What you will do: Quote every line of the records below word for word, omitting the pictures.

Stored data entries:
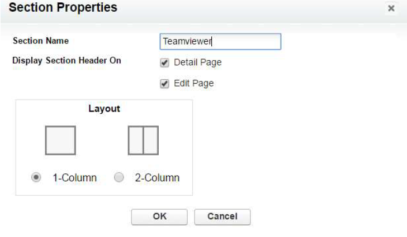The height and width of the screenshot is (237, 407).
Task: Choose the 2-Column radio button
Action: coord(119,177)
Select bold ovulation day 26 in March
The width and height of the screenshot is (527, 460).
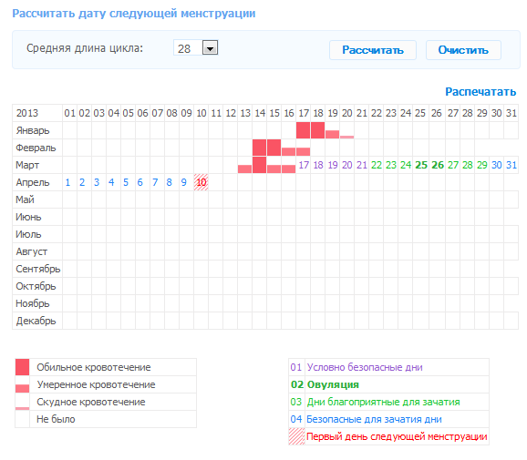coord(438,165)
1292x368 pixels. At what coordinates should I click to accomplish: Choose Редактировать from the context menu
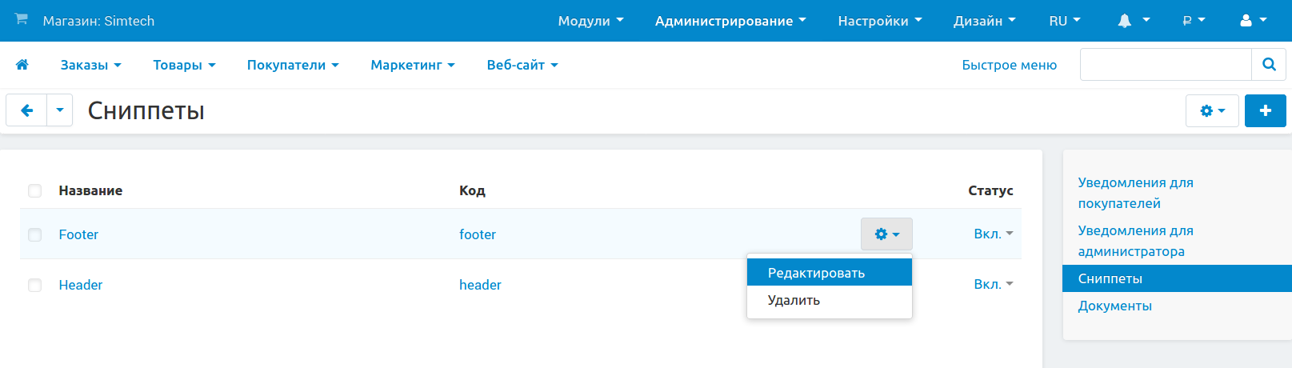816,273
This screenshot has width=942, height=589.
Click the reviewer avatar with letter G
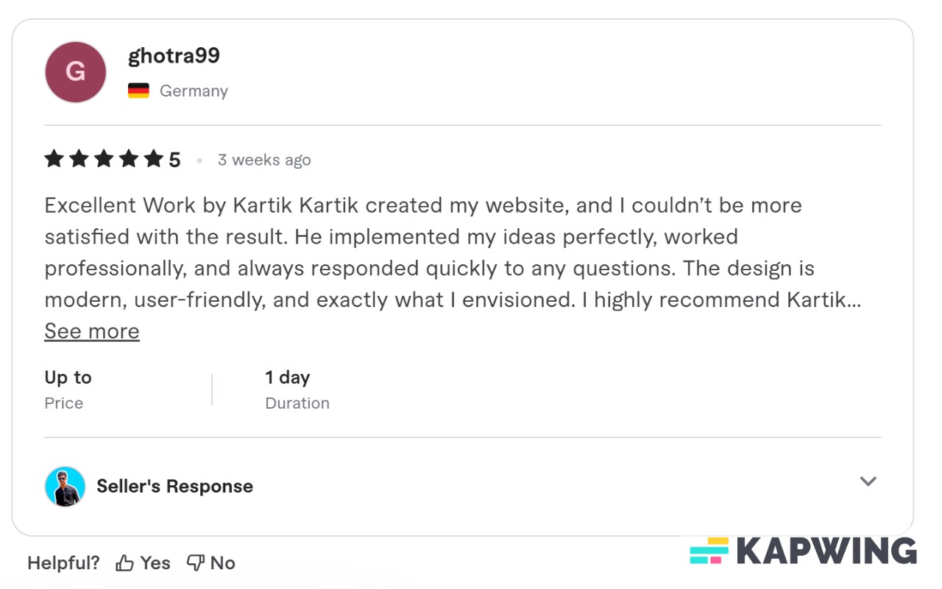tap(75, 71)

Output below:
The height and width of the screenshot is (237, 407).
Task: Choose the 2-Column radio button
Action: coord(119,177)
Select bold ovulation day 26 in March
The width and height of the screenshot is (527, 460).
coord(438,165)
1292x368 pixels. At what coordinates should I click to accomplish: Choose Редактировать from the context menu
816,273
This screenshot has width=942, height=589.
Click the reviewer avatar with letter G
tap(75, 71)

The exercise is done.